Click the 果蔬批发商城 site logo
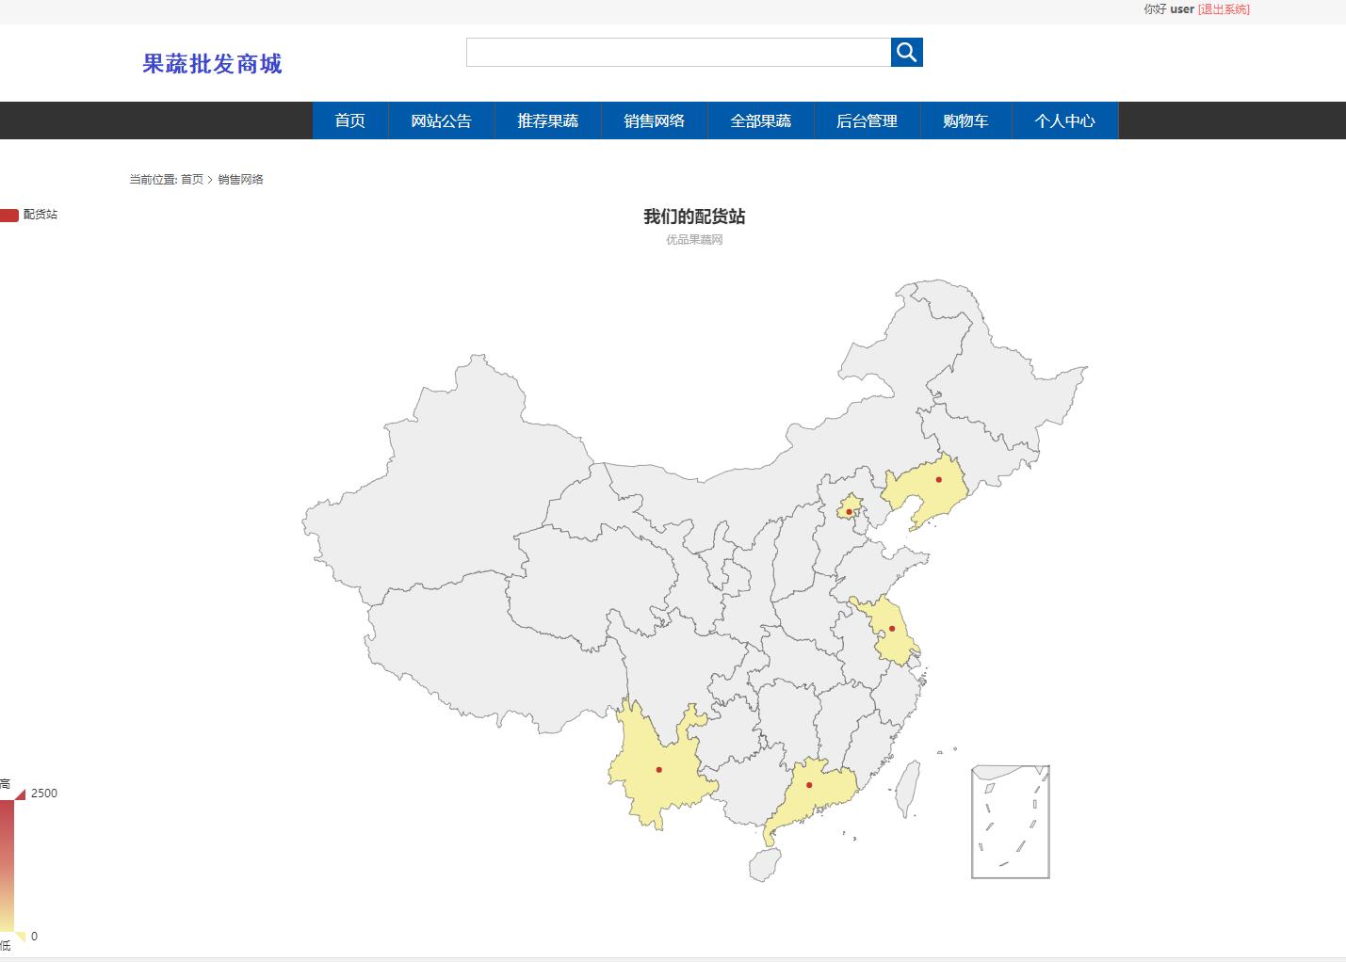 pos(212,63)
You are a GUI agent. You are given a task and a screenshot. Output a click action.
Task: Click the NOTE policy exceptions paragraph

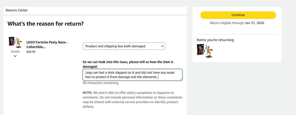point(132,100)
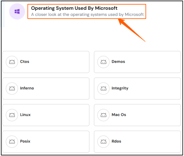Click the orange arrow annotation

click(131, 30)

----

## YOUR ASSIGNMENT
Quote exactly, and only, the lines from the one containing "Task: Click the" through the last line of the records above, both included; leave out any pictures.

## REPLY TO THE TASK
Task: Click the NOTE policy exceptions paragraph

point(132,100)
Click the orange arrow annotation

click(131, 30)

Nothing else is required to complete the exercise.